In this study, most respondents reported that they would obtain EDS in a clinical scenario of a patient with “classic” CTS symptoms and physical examination findings despite evidence that EDS is unlikely to influence the treatment plan in these cases or to meaningfully change the probability of CTS diagnosis. In this study, 43% of the ASSH members did not know what the guidelines recommended with regard to the use of EDS in diagnosing CTS or did not know if they found the guidelines appropriate, and only 38% of the ASSH members believed that the guidelines were appropriate. Collectively, these findings highlight the slow uptake of evidence-based recommendations within the hand surgery community and the need for more widespread dissemination to promote the uptake of evidence into practice.
This study has several limitations. First, this is a survey of ASSH members, which may introduce selection bias. The ASSH members are not the only physicians who care for patients with CTS. Primary care, neurosurgical, physical medicine and rehabilitation physicians, and non-ASSH member surgeons also diagnose and treat patients with CTS, and these physicians were not surveyed. Nevertheless, we believe that this is a representative sample of surgeons who care for patients with CTS. Additionally, we only obtained a 23% response rate, thus raising the potential for some response bias. Nevertheless, this response rate is consistent with other online surveys distributed through a professional society. Additionally, our survey responses showed an internal consistency of 0.70, thus indicating the good reliability of the survey test items. Lastly, our survey demographics reflect the general ASSH membership; therefore, this sample is likely representative of the ASSH population.
Despite a response rate of 23%, we have practice patterns from 770 ASSH members, which we believe captures a representative sample of hand surgeons. We also did not probe into the reasons behind certain respondent answers, including why the respondents felt that the CPGs were appropriate or inappropriate and why hand surgeons obtained specific diagnostic tests before consultation, although we inquired about reasons for ordering EDS after seeing a patient with suspected CTS. Additionally, a specific word choice in the survey questions could influence respondents’ answers and create spurious findings. Future studies will need to survey all providers who care for patients with CTS, beyond surgeons, to capture a more comprehensive understanding of diagnostic testing patterns for patients with CTS.

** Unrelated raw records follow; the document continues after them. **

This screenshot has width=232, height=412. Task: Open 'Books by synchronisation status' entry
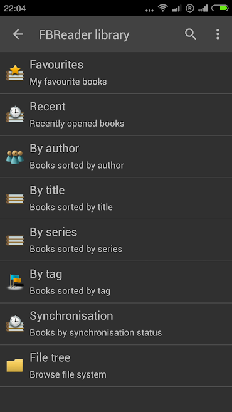point(96,332)
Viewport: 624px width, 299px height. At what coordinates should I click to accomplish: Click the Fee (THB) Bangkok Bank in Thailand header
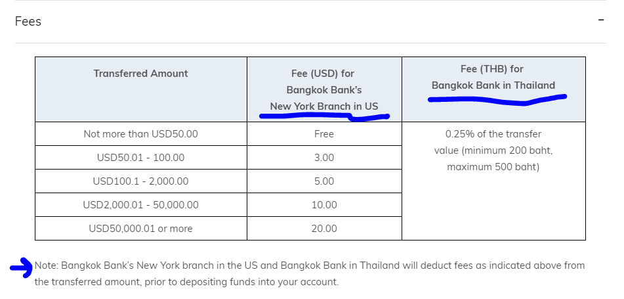click(493, 77)
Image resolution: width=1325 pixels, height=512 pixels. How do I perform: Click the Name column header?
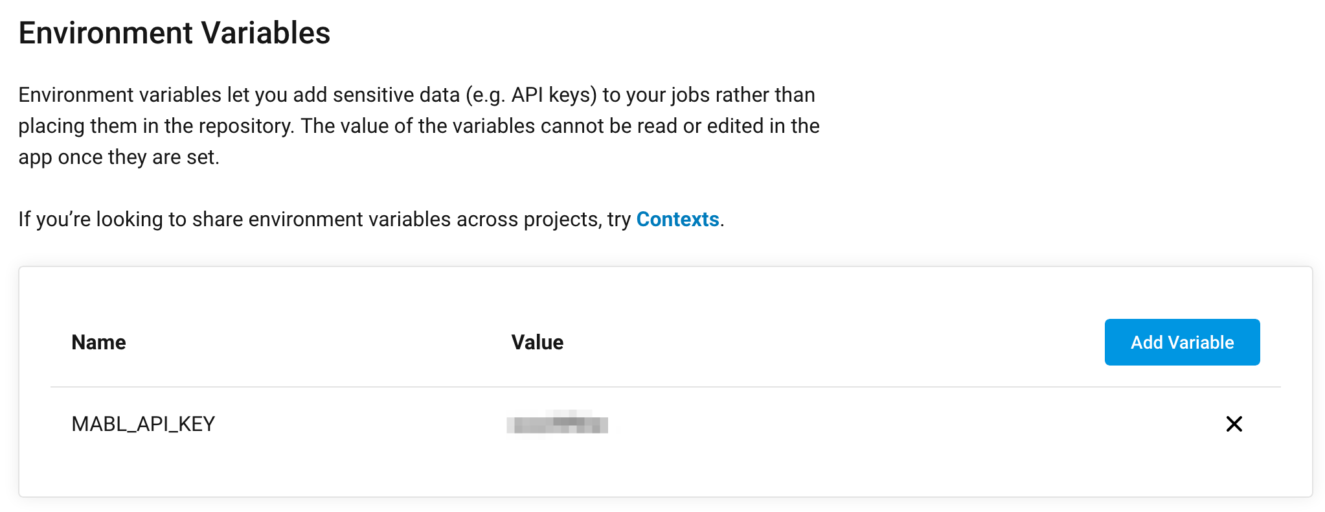click(98, 342)
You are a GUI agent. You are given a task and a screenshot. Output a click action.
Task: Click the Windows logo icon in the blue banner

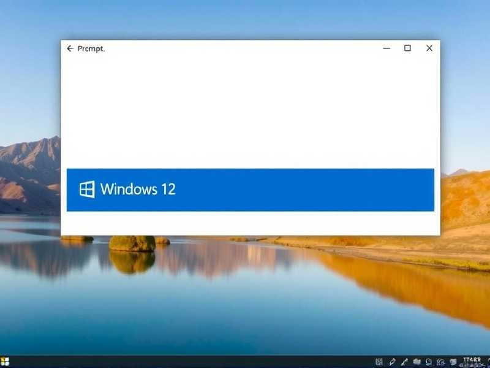coord(86,189)
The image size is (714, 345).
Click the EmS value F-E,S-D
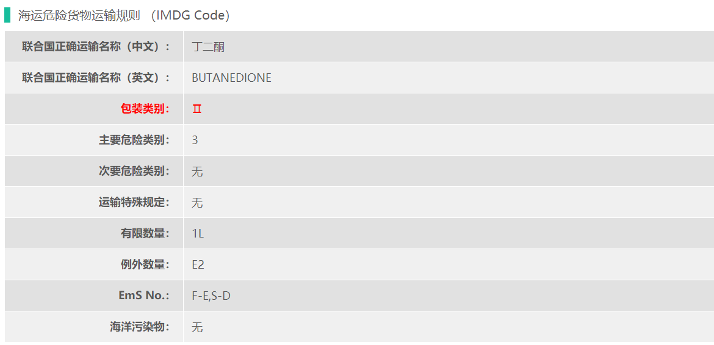pos(211,296)
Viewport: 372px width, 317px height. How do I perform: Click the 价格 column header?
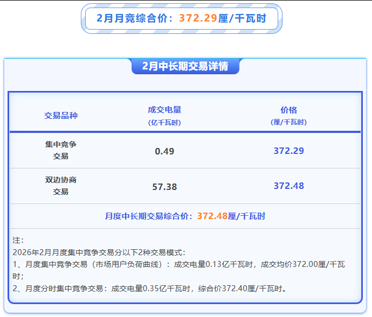[288, 110]
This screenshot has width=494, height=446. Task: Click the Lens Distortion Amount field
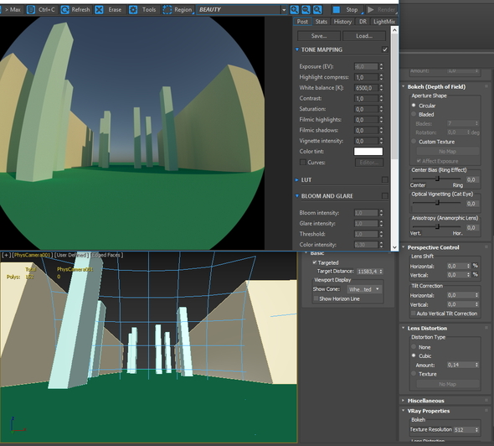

Despite changes in the AAOS CPGs for CTS, most hand surgeons continue to use EDS for the diagnosis of CTS, including in patients with “classic” symptoms. Moreover, 1 in 4 hand surgeons require EDS prior to evaluating a patient with CTS, potentially contributing to testing overuse. More concerning, 43% of the ASSH members do not know the CPG recommendation for the use of EDS or do not know if they find the guidelines appropriate, thus highlighting the need for better dissemination strategies. To minimize potential over-testing for the diagnosis of CTS, future guidelines should emphasize the patients and clinical scenarios where the addition of EDS is least beneficial, such as patients with classic history and physical examination findings.
E.D.S. is supported by Career Development Award (No. IK2 HX002592) from the US Department of Veterans Affairs Health Services R&D Service. No benefits in any form have been received or will be received by the other author related directly or indirectly to the subject of this article.